Kurosawa, Akira

The Columbia Encyclopedia, 6th ed.

Kurosawa, Akira

Akira Kurosawa (äkē´rä kōōrō´säwä), 1910–98, Japanese film director, scriptwriter, and producer, b. Tokyo. He is regarded as one of the world's greatest directors. In Rashomon (1950), he introduced Western audiences to Japanese film. Its bleakly humanistic stance toward the slippery nature of truth and its highly charged visual style marked Kurosawa's approach. His 29 other films range freely through history, often adapting classics of Western literature, including several of Shakespeare's plays, to Japanese settings and attitudes.
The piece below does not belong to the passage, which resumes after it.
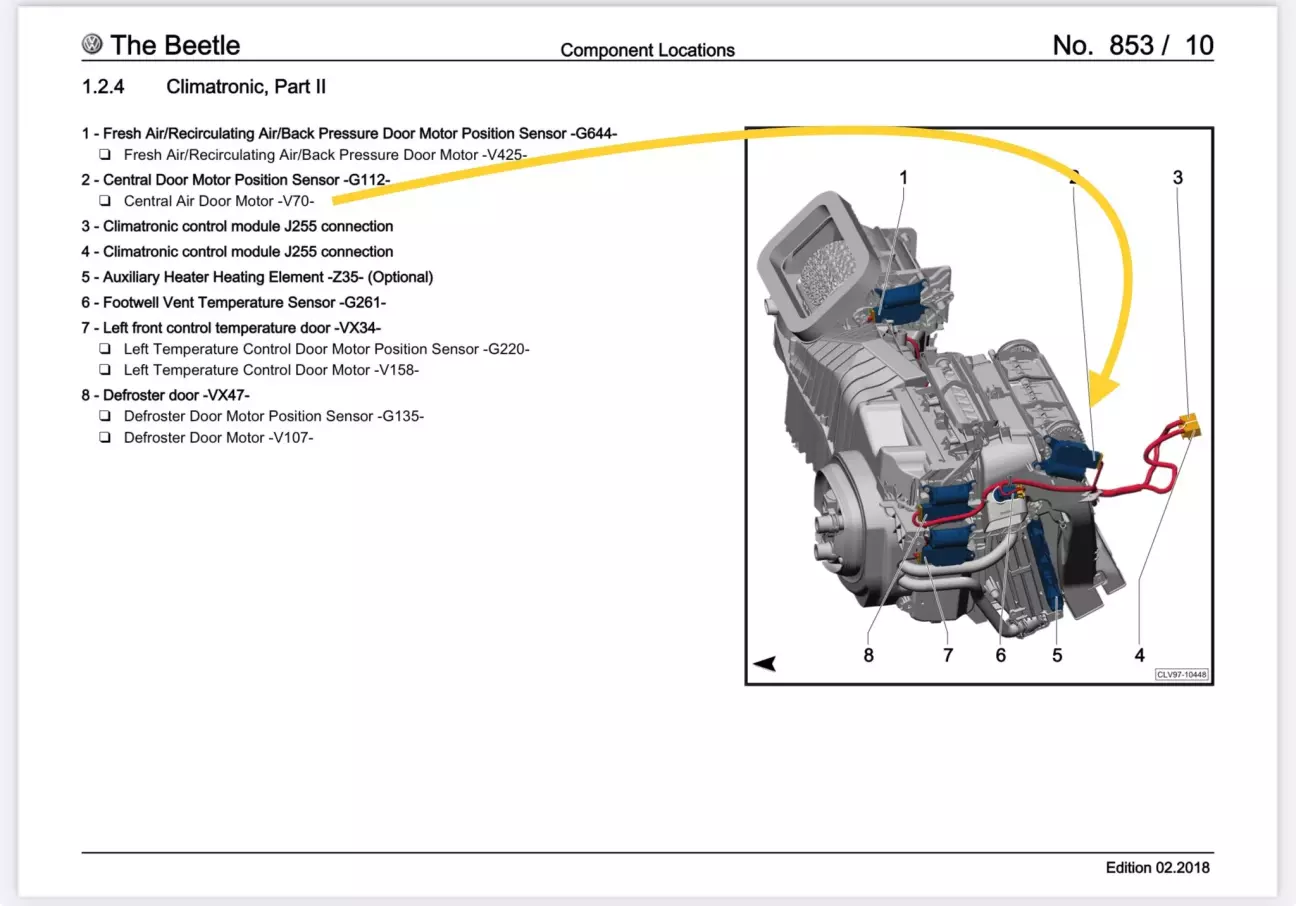
Task: Check the Defroster Door Motor Position Sensor -G135- box
Action: click(x=105, y=416)
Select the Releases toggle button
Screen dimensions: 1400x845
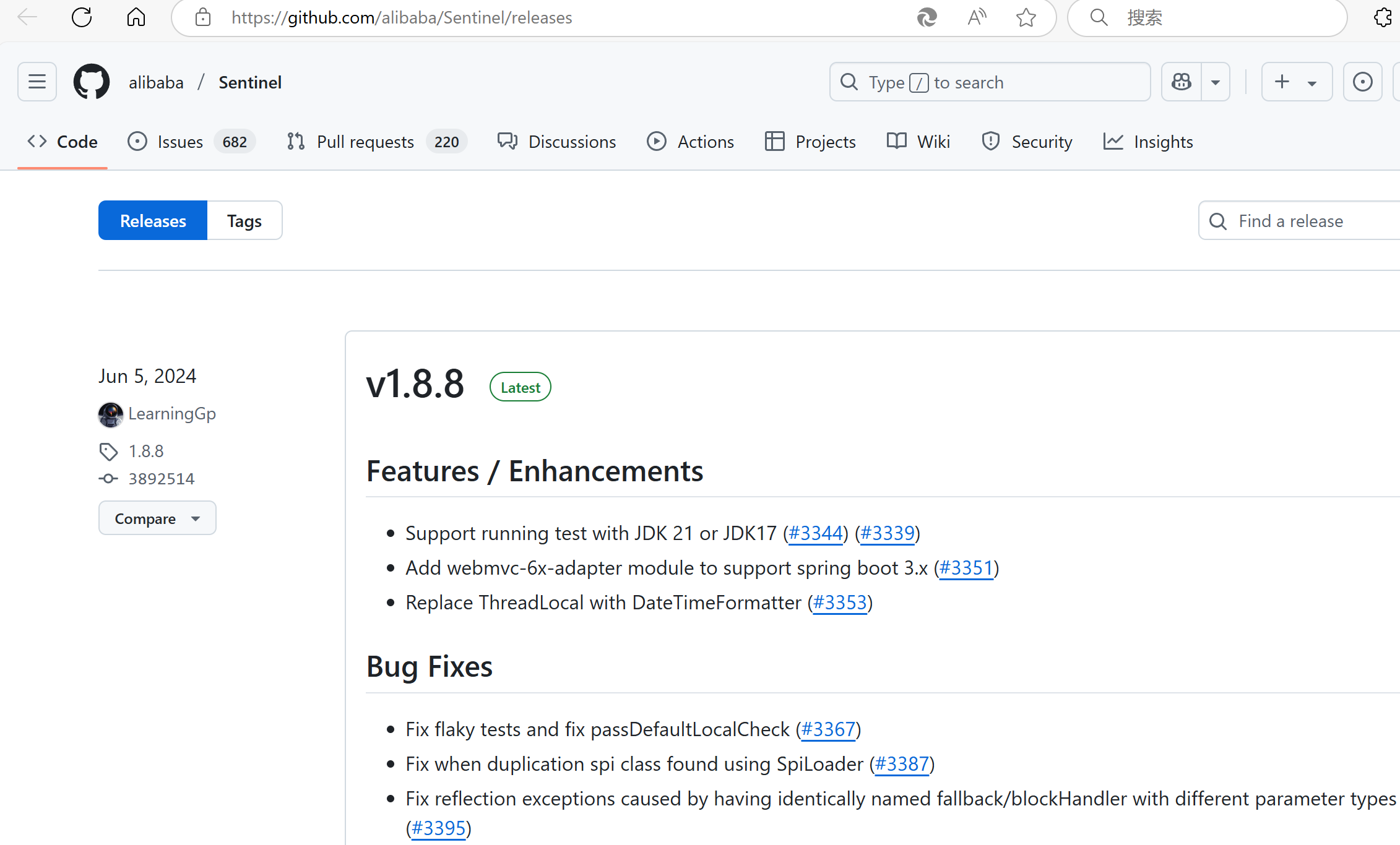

His films include Ikiru (1952), a moving study of an elderly bureaucrat facing death from cancer; Seven Samurai (1954), an epic adventure; Throne of Blood (1957), an adaption of Macbeth; Yojimbo (1961), a rousing Japanese-style Western; Ran (1985), a sweeping version of King Lear; Akira Kurosawa's Dreams (1990), surreal vignettes that present an apocalyptic vision of human civilization; Rhapsody in August (1991), a grandmother's painful recollection of the Nagasaki bombing; and his last work, Madadayo (1993), a small, serene, and touching account of an elderly and beloved professor. In 1989 he received an Academy Award for the body of his work.

See his autobiography (1982); studies by D. Richie (1965, 1970); S. Galbraith 4th, The Emperor and the Wolf: The Lives and Films of Akira Kurosawa and Toshiro Mifune (2002).